> [INSTRUCTIONS TO FOLLOW]:
Rewrite the material below as a numbered list with one line per item, leaving out any blank lines.

> [RECORDS FOR THIS TASK]:
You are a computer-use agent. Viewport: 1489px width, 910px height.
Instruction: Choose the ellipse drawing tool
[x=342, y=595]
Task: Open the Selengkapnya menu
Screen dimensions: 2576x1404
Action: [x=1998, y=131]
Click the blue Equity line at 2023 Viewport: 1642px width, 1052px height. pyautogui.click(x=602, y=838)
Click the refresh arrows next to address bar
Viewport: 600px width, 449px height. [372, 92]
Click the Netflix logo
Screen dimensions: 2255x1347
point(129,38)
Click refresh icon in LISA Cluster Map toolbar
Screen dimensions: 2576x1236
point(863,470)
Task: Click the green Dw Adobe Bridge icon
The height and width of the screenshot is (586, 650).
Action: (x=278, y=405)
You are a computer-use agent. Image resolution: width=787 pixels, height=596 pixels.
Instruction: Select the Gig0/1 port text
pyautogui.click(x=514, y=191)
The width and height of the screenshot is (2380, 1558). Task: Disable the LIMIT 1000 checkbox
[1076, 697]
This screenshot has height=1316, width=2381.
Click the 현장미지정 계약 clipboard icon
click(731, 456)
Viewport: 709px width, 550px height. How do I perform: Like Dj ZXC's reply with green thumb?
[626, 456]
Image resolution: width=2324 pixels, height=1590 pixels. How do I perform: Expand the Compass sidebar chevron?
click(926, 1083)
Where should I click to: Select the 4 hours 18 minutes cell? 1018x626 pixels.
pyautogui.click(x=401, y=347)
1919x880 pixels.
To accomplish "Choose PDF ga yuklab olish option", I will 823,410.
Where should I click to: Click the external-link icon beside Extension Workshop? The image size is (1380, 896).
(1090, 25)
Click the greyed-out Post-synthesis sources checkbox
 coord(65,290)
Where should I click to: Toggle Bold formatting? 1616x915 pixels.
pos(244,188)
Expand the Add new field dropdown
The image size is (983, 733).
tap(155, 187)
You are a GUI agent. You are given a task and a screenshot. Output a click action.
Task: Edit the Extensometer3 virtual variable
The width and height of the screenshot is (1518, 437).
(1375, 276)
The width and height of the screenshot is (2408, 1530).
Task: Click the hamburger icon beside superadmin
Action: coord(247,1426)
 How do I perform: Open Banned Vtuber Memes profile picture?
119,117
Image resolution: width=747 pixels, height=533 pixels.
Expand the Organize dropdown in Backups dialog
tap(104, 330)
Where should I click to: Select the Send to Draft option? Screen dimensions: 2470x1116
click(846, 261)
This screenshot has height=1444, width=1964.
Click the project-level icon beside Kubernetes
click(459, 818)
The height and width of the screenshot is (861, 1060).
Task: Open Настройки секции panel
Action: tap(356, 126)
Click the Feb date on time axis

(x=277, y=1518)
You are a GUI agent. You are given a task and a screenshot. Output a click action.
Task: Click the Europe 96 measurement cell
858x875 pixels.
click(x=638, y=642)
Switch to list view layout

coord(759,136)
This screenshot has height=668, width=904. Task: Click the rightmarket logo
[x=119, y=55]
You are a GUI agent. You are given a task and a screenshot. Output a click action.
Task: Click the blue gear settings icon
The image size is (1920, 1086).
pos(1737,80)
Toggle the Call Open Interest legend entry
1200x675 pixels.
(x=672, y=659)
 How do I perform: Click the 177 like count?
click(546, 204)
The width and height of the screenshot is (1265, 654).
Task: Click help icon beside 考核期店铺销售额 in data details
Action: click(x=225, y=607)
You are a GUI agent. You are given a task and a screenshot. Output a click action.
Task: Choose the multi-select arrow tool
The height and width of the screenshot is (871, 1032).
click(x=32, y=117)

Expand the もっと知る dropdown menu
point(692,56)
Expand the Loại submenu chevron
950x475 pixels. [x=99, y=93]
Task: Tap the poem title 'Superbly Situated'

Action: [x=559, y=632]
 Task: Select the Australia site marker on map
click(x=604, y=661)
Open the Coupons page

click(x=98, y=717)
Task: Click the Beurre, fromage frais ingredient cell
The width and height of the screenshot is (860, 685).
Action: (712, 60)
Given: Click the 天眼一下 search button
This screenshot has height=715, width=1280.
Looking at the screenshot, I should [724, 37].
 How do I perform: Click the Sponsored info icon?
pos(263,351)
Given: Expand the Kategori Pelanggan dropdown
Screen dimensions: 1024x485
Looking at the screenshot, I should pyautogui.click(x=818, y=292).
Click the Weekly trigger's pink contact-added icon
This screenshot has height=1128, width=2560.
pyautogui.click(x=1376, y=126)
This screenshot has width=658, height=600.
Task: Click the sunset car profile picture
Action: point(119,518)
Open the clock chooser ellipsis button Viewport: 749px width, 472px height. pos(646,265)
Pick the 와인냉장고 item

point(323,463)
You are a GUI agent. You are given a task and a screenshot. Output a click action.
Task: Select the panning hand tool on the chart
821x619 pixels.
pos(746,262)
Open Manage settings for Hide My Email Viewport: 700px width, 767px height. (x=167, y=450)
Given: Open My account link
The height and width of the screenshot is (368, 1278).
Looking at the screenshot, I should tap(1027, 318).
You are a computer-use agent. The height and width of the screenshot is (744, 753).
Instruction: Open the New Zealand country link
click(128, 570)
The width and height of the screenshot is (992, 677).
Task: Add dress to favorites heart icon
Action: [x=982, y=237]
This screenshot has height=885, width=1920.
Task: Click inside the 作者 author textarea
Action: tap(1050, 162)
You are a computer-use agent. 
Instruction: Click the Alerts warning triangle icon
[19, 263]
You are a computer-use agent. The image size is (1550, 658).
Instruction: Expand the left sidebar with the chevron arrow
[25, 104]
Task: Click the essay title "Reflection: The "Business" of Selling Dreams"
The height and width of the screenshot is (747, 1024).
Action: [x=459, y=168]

> [REPLY TO THE TASK]:
1. You are a computer-use agent. Viewport: 1489px width, 910px height.
2. Instruction: Choose the ellipse drawing tool
3. [x=342, y=595]
4. Task: Open the Selengkapnya menu
5. Screen dimensions: 2576x1404
6. Action: [x=1998, y=131]
7. Click the blue Equity line at 2023 Viewport: 1642px width, 1052px height. pyautogui.click(x=602, y=838)
8. Click the refresh arrows next to address bar
9. Viewport: 600px width, 449px height. [372, 92]
10. Click the Netflix logo
11. Screen dimensions: 2255x1347
12. point(129,38)
13. Click refresh icon in LISA Cluster Map toolbar
14. Screen dimensions: 2576x1236
15. point(863,470)
16. Task: Click the green Dw Adobe Bridge icon
17. The height and width of the screenshot is (586, 650).
18. Action: (x=278, y=405)
19. You are a computer-use agent. Image resolution: width=787 pixels, height=596 pixels.
20. Instruction: Select the Gig0/1 port text
21. pyautogui.click(x=514, y=191)
22. The width and height of the screenshot is (2380, 1558). Task: Disable the LIMIT 1000 checkbox
23. [1076, 697]
24. This screenshot has height=1316, width=2381.
25. Click the 현장미지정 계약 clipboard icon
26. click(731, 456)
27. Viewport: 709px width, 550px height. How do I perform: Like Dj ZXC's reply with green thumb?
28. [626, 456]
29. Image resolution: width=2324 pixels, height=1590 pixels. How do I perform: Expand the Compass sidebar chevron?
30. click(926, 1083)
31. Where should I click to: Select the 4 hours 18 minutes cell? 1018x626 pixels.
32. pyautogui.click(x=401, y=347)
33. 1919x880 pixels.
34. To accomplish "Choose PDF ga yuklab olish option", I will 823,410.
35. Where should I click to: Click the external-link icon beside Extension Workshop? The image size is (1380, 896).
36. (1090, 25)
37. Click the greyed-out Post-synthesis sources checkbox
38.  coord(65,290)
39. Where should I click to: Toggle Bold formatting? 1616x915 pixels.
40. pos(244,188)
41. Expand the Add new field dropdown
42. The image size is (983, 733).
43. tap(155, 187)
44. You are a GUI agent. You are given a task and a screenshot. Output a click action.
45. Task: Edit the Extensometer3 virtual variable
46. The width and height of the screenshot is (1518, 437).
47. (1375, 276)
48. The width and height of the screenshot is (2408, 1530).
49. Task: Click the hamburger icon beside superadmin
50. Action: coord(247,1426)
51.  How do I perform: Open Banned Vtuber Memes profile picture?
52. 119,117
53. Image resolution: width=747 pixels, height=533 pixels.
54. Expand the Organize dropdown in Backups dialog
55. tap(104, 330)
56. Where should I click to: Select the Send to Draft option? Screen dimensions: 2470x1116
57. click(846, 261)
58. This screenshot has height=1444, width=1964.
59. Click the project-level icon beside Kubernetes
60. click(459, 818)
61. The height and width of the screenshot is (861, 1060).
62. Task: Open Настройки секции panel
63. Action: tap(356, 126)
64. Click the Feb date on time axis
65. (x=277, y=1518)
66. You are a GUI agent. You are given a task and a screenshot. Output a click action.
67. Task: Click the Europe 96 measurement cell
68. 858x875 pixels.
69. click(x=638, y=642)
70. Switch to list view layout
71. coord(759,136)
72. This screenshot has height=668, width=904. Task: Click the rightmarket logo
73. [x=119, y=55]
74. You are a GUI agent. You are given a task and a screenshot. Output a click action.
75. Task: Click the blue gear settings icon
76. The image size is (1920, 1086).
77. pos(1737,80)
78. Toggle the Call Open Interest legend entry
79. 1200x675 pixels.
80. (x=672, y=659)
81.  How do I perform: Click the 177 like count?
82. click(546, 204)
83. The width and height of the screenshot is (1265, 654).
84. Task: Click help icon beside 考核期店铺销售额 in data details
85. Action: click(x=225, y=607)
86. You are a GUI agent. You are given a task and a screenshot. Output a click action.
87. Task: Choose the multi-select arrow tool
88. The height and width of the screenshot is (871, 1032).
89. click(x=32, y=117)
90. Expand the もっと知る dropdown menu
91. point(692,56)
92. Expand the Loại submenu chevron
93. 950x475 pixels. [x=99, y=93]
94. Task: Tap the poem title 'Superbly Situated'
95. Action: [x=559, y=632]
96.  Task: Select the Australia site marker on map
97. click(x=604, y=661)
98. Open the Coupons page
99. click(x=98, y=717)
100. Task: Click the Beurre, fromage frais ingredient cell
101. The width and height of the screenshot is (860, 685).
102. Action: (712, 60)
103. Given: Click the 天眼一下 search button
104. This screenshot has height=715, width=1280.
105. Looking at the screenshot, I should [724, 37].
106.  How do I perform: Click the Sponsored info icon?
107. pos(263,351)
108. Given: Expand the Kategori Pelanggan dropdown
109. Screen dimensions: 1024x485
110. Looking at the screenshot, I should pyautogui.click(x=818, y=292).
111. Click the Weekly trigger's pink contact-added icon
112. This screenshot has height=1128, width=2560.
113. pyautogui.click(x=1376, y=126)
114. This screenshot has width=658, height=600.
115. Task: Click the sunset car profile picture
116. Action: point(119,518)
117. Open the clock chooser ellipsis button Viewport: 749px width, 472px height. pos(646,265)
118. Pick the 와인냉장고 item
119. point(323,463)
120. You are a GUI agent. You are given a task and a screenshot. Output a click action.
121. Task: Select the panning hand tool on the chart
122. 821x619 pixels.
123. pos(746,262)
124. Open Manage settings for Hide My Email Viewport: 700px width, 767px height. (x=167, y=450)
125. Given: Open My account link
126. The height and width of the screenshot is (368, 1278).
127. Looking at the screenshot, I should tap(1027, 318).
128. You are a computer-use agent. The height and width of the screenshot is (744, 753).
129. Instruction: Open the New Zealand country link
130. click(128, 570)
131. The width and height of the screenshot is (992, 677).
132. Task: Add dress to favorites heart icon
133. Action: [x=982, y=237]
134. This screenshot has height=885, width=1920.
135. Task: Click inside the 作者 author textarea
136. Action: tap(1050, 162)
137. You are a computer-use agent. 
138. Instruction: Click the Alerts warning triangle icon
139. [19, 263]
140. You are a computer-use agent. The image size is (1550, 658).
141. Instruction: Expand the left sidebar with the chevron arrow
142. [25, 104]
143. Task: Click the essay title "Reflection: The "Business" of Selling Dreams"
144. The height and width of the screenshot is (747, 1024).
145. Action: [x=459, y=168]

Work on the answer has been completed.